The anatomy of mesenteric vessels should be reviewed in detail preoperatively. The anatomy and variations of IPDA, Ja1, and proximal jejunal veins, including the presence of the jejunal vein trunk, and their route in relation to the SMA (dorsal or ventral to the SMA) should be identified (Fig. 2A). The degree of tumor invasion, proximity to major vessels and duodenal inferior margin, which is considered an inferior limit of vein resection, also need evaluation. According to the tumor-vessel interface, Jv1 or Ja1 can be sacrificed33 unless Jv1 is forming jejunal trunk draining territories of more than two jejunal arteries.15
Among the different techniques of the SMA-first approach, infra- (mesenteric) or supra-colic approaches are recommended for a more complete PPMC. The authors prefer the mesenteric approach proposed by Nakao and Takagi.8 The procedure starts with making an incision on the root of the mesentery and transverse mesocolon while pulling the transverse colon upward. The landmarks are the transverse mesocolon at the inferior margin of the pancreas, Treitz ligament, duodenal inferior margin, and the marginal mesocolic artery (Fig. 2B). Through the incision, the SMV and SMA are identified between the mesentery and mesocolon. The SMA is further exposed by making an incision along it. The dissection of tissue on both sides of the SMA starts from the median plane of SMA (Fig. 2C). Omental tissue and some parts of the mesocolon which cover the anterior surface of the pancreatic head can be removed, and mid-colic vessels can be divided for better exposure and a more comfortable dissection without causing any vascular compromise to the transverse colon (Fig. 2D). Once resectability is confirmed, the left side of the SMA is dissected downwards until the level of Ja1 and Ja2, if possible, is identified. It is recommended to identify the IPDA on the left side of the SMA with the most left part of the uncinate process. The IPDA with or without Ja1 is ligated and divided according to anatomical variation and tumor location. Then, the SMV is separated from the SMA, and Jv1 can be divided if necessary (Fig. 2E). Nerve plexuses are dissected according to the determined extent. The splenic vein can be either preserved or divided. The further mobilization of the remnant pancreas with the splenic vein may be helpful in dissecting right side of the SMA and celiac artery. Vessel loops can be used to obtain a better surgical field. Finally, the whole specimen is on the left side of the operator and the specimen is removed en bloc by dividing the SMV as the final step (Fig. 2F).

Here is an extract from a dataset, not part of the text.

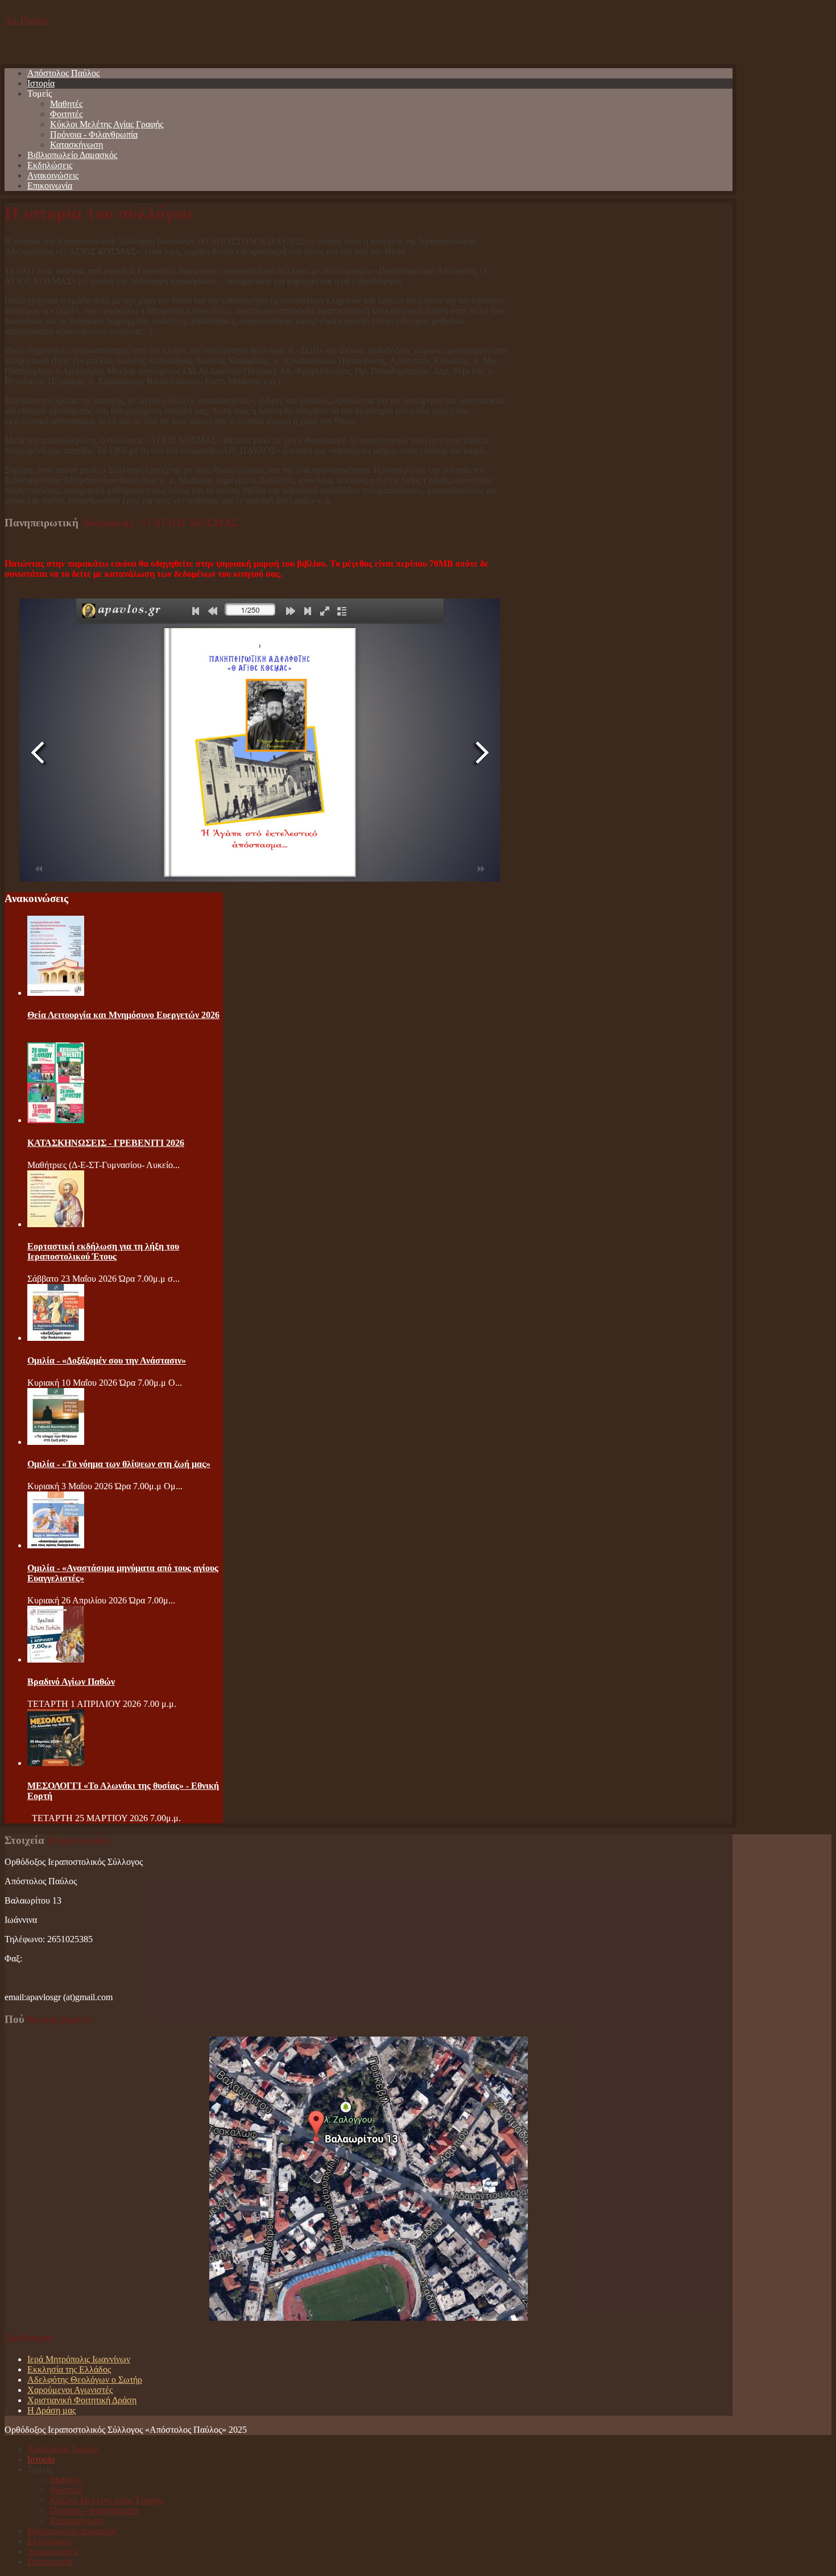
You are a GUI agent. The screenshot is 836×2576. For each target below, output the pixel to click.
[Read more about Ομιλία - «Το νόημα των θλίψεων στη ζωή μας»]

En bloc PPMC which incorporates the concept of the SMA-first approach, especially the mesenteric approach, can achieve the completeness and efficiency of PD as an oncologic surgery for loco-regional control of pancreatic head cancer. Although it may be barely possible to establish high-level evidence on the benefits of PPMC in improving the local control of pancreatic head cancer, a standard surgical approach should sometimes be challenged by an innovative concept based on theory and experience. PPMC including the removal of all LNs around proximal SMA may be considered as a standard extent of PD for pancreatic head cancer.